Economy

Government Cannot Fund All Public Infrastructure – Osinbajo

Government Cannot Fund All Public Infrastructure – Osinbajo
  • PublishedJune 22, 2019

Encouraging Public Private Partnership and private capital investment, especially in commercially viable public infrastructure remains a major policy thrust of the Buhari administration, according to the Vice President Yemi Osinbajo, SAN.

Prof. Osinbajo, who stated this at the commissioning of the Port Harcourt Dockyard Liquid Waste Treatment Plant in Rivers State, said a “a successful public private partnership, private leadership in major aspects of the economy and encouraging private capital investment is more strategic and important.”

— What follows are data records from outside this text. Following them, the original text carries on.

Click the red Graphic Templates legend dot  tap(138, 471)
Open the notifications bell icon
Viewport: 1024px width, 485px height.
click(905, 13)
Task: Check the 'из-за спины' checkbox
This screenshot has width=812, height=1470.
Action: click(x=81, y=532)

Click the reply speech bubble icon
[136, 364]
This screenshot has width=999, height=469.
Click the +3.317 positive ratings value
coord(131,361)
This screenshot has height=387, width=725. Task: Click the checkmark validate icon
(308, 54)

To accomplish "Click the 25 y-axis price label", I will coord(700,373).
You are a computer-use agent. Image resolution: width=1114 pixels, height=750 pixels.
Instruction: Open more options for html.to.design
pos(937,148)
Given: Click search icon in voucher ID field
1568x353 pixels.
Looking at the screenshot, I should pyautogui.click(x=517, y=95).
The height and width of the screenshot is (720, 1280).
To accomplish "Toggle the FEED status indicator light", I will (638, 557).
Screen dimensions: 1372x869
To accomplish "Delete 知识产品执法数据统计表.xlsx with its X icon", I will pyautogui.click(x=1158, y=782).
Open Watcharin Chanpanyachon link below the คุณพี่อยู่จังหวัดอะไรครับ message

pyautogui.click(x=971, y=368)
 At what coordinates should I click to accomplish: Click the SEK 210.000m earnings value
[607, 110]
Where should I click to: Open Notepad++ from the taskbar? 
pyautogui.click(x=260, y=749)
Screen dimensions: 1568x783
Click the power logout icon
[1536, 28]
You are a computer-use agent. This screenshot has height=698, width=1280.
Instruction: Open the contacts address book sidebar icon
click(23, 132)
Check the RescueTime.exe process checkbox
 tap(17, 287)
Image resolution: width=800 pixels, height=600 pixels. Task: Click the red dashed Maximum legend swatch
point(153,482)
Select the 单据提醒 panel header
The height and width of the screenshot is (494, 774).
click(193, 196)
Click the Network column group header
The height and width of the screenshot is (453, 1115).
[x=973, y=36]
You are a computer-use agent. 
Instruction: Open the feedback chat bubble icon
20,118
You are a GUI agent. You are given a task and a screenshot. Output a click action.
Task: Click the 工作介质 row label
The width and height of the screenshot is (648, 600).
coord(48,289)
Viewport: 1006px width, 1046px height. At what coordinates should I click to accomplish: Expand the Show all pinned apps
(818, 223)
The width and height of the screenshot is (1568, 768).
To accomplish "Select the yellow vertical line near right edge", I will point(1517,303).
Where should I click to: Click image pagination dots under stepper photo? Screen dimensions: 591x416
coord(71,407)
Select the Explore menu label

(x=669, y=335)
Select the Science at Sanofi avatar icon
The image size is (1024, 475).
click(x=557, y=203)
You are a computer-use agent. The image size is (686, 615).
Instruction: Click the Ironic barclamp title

Noting that “government cannot fund all public infrastructure,” the Vice President stated that the Ease of Doing Business initiative of the Buhari administration was to encourage public-private investment and make the country more attractive to investors.

“You are all aware of our Ease of Doing Business agenda, with the goal of making Nigeria one of the easiest and most attractive places to trade and invest in the shortest possible time. We are well on our way there,” he said.

The Vice President Osinbajo commended African Circle Pollution Management Limited, the company that built the Liquid Waste Treatment Plant, for being wholly indigenous, while referring to its growth over the years.

Continuing, the VP said, “I am told that the company has invested more than $8 million in this fully automated liquid waste treatment plant; in fact, that all its investment so far here in Nigeria is somewhere in the area of $37 million. The construction of this modern waste treatment plant is in fulfillment of the provisions of the agreement the company signed with the Federal Government through the Nigerian Ports Authority (NPA).

“In line with that Built, Operate and Transfer agreement, the African Circle Limited agreed to build this facility in accordance also with the IMO MARPOL 73/78 convention: to provide facilities for liquid and solid waste created on both vessels for the navigation districts of Lagos, Port Harcourt, Warri, Calabar and Onne. The agreement, I’m told, is for a period of 20 years, and with the expiration of that period the facilities would be handed over to the NPA.”

The VP noted that the Plant complements the Federal Government’s remediation efforts in Niger Delta.

He said, “While this is a facility to treat waste generated on vessels, it is also a wonderful complement to the more general work on the environment which we are currently doing expressly regarding the clean-up of Ogoniland and the innovative connective solutions to ending gas flaring as developed by the NNPC.

“We would no longer be a country defined by the size of pollution challenges, but instead by the wholeness of our remediation response and, even more importantly, our preventive action.”

While reiterating the Federal Government’s commitment to a sustainable development agenda, the VP added, “barely two years ago, we demonstrated our commitment to supporting environmentally friendly projects by the launching of a first sovereign green bond in Africa and the fourth in the world.

“The proceeds of the bond is to finance environmentally friendly projects in afforestation, renewable energy and the formation of green energy, enabling Nigeria to reduce its CO3 emission by 40 per cent by the year 2030.”

The Vice President was welcomed the by Rivers State Governor, Nyesom Wike; and accompanied by Gen. Abdusalam Abubakar, Chairman of African Circle Pollution Management Limited.